Ensuring Solid Management – Plaintiffs who receive an award may be vulnerable to pressure from “friends” or family members and may need help in managing the funds over the long term. What appears to be a large sum won’t go far if it is not well-managed. For instance, $1 million "in the bank" can seem like a lot of money, and it is. But if you're young and you want to make sure the funds last a lifetime and grow to keep up with inflation, a good rule of thumb is to limit your withdrawals to 3% a year, or just $30,000 on $1 million invested. If you are older or don't care about running through the funds, you can withdraw a bit more.
What happened to the stock market in response to the coronavirus is also a lesson in the value of professional financial management. The impulse when the market is dropping is to sell your stock holdings in order to avoid any further loss. But this can in fact result in locking in the loss and failing to benefit from the post-recession rise in the market. Experienced investors steel their nerves and stick to their investment plan despite the ups and downs of the market.
Preserving Public Benefits – The injury that gave rise to the claim may have resulted in permanent disability, meaning that you will need to depend on the settlement funds for the rest of your life. In order to make sure that the award lasts for your lifetime, you should determine whether you are eligible for public benefits such as Supplemental Security Income, Medicaid, and public housing. You may need to deposit your settlement funds into a special needs trust to preserve your eligibility for any public benefits you're already receiving or may seek in the future.

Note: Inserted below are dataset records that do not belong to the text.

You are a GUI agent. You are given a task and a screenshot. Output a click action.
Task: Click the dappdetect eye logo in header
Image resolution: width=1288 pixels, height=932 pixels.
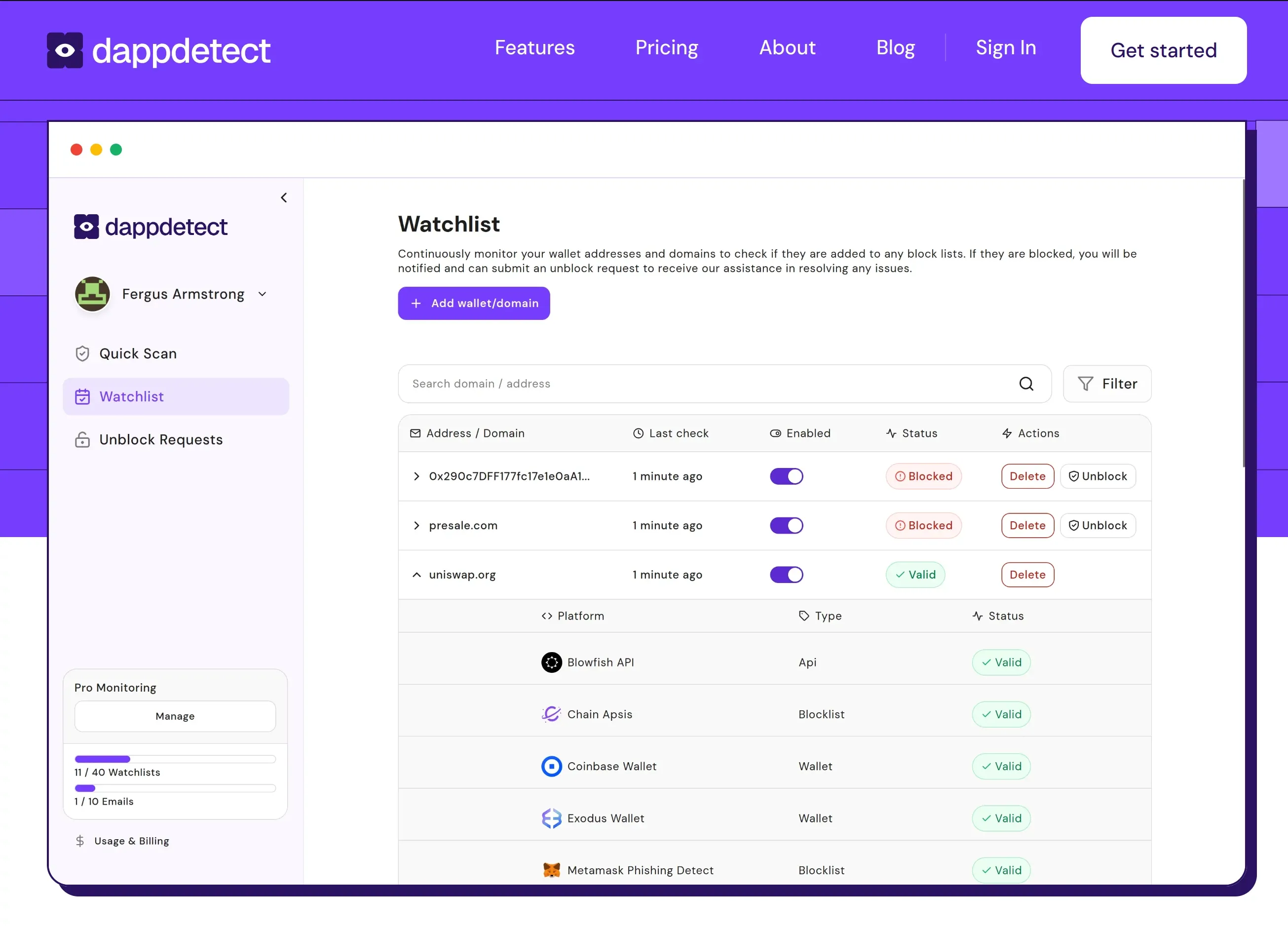click(x=65, y=50)
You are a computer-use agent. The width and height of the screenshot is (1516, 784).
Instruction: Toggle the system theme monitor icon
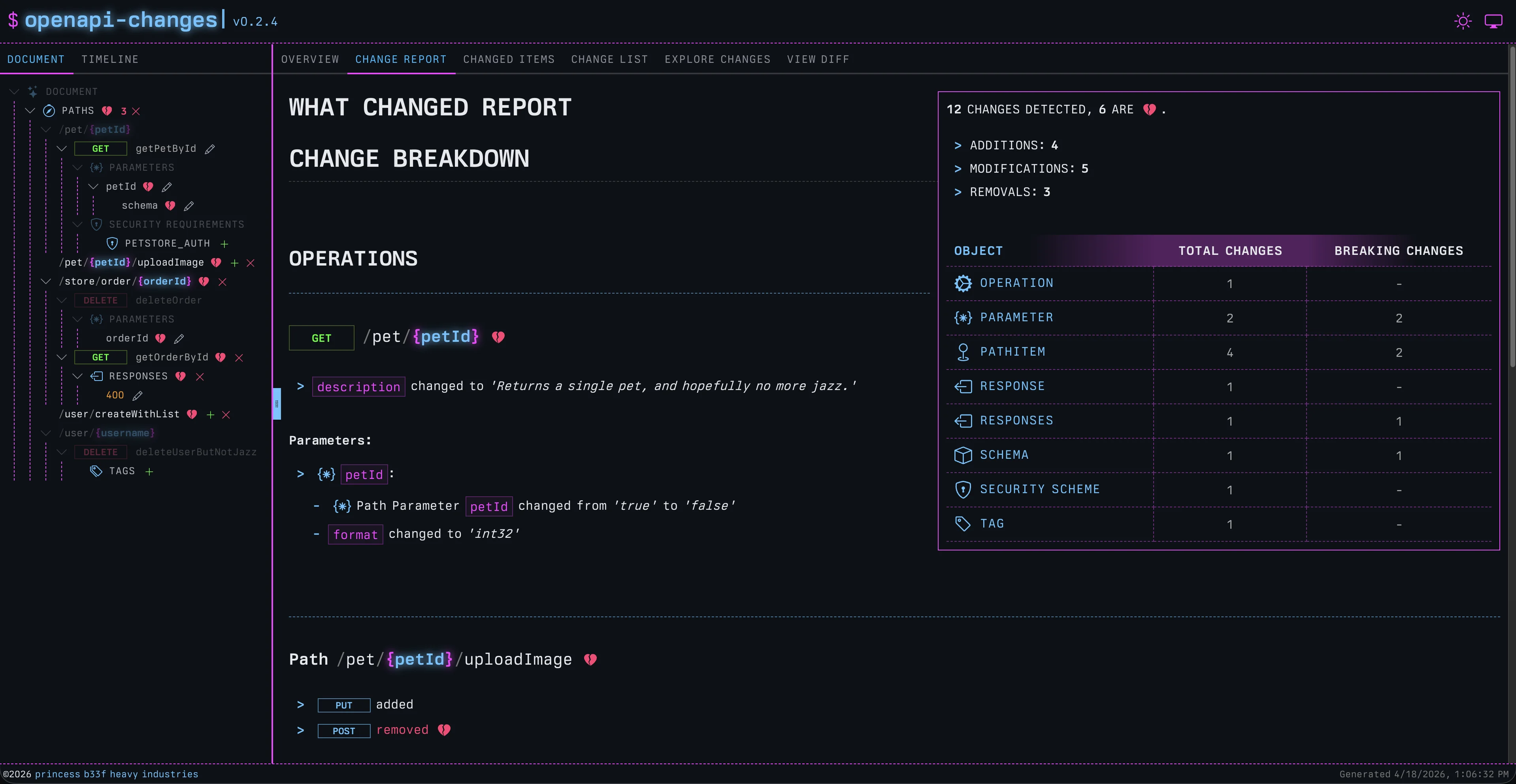pos(1493,22)
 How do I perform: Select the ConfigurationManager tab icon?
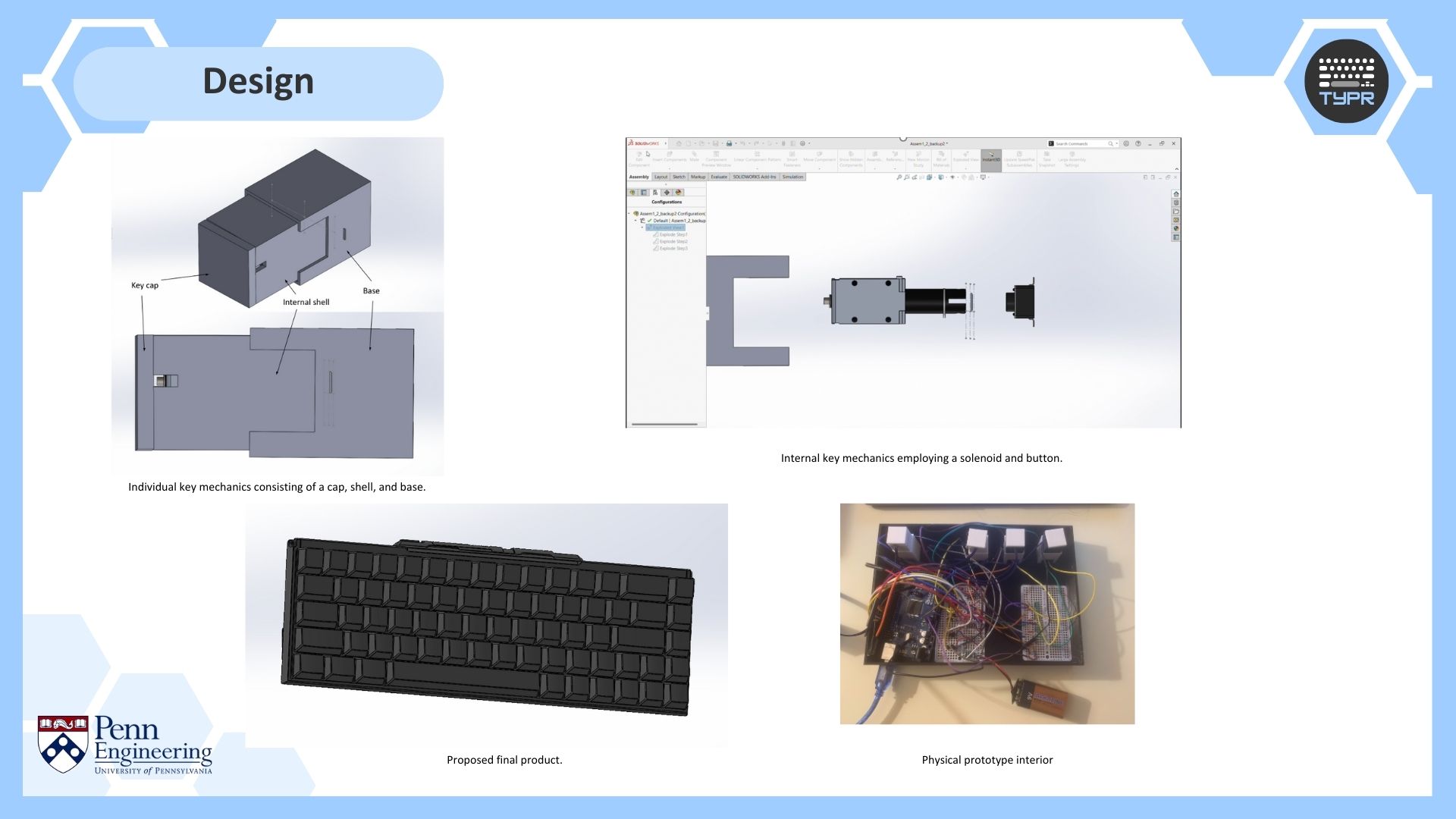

The Annuity Solution – Often structured settlement brokers are on hand at personal injury settlement mediation sessions. The solutions they illustrate can look appealing. After all, if you add up all the returns on an investment portfolio over decades, the number can be large. But using an annuity may mean locking in historically low interest rates for a lifetime. Annuities should be considered only in the context of a long-term financial plan. They very well may make sense as part of a plan, they just shouldn't be considered in a vacuum.
To learn more about annuities and personal injury settlements, read our legal guide The Pros and Cons of Structured Settlements.
Structuring the settlement appropriately, negotiating the liens with Medicare, Medicaid, and private insurers, and using a supplemental needs trusts to preserve eligibility for benefits and for solid financial management can help make sure you get the most from your personal injury or workers compensation settlement.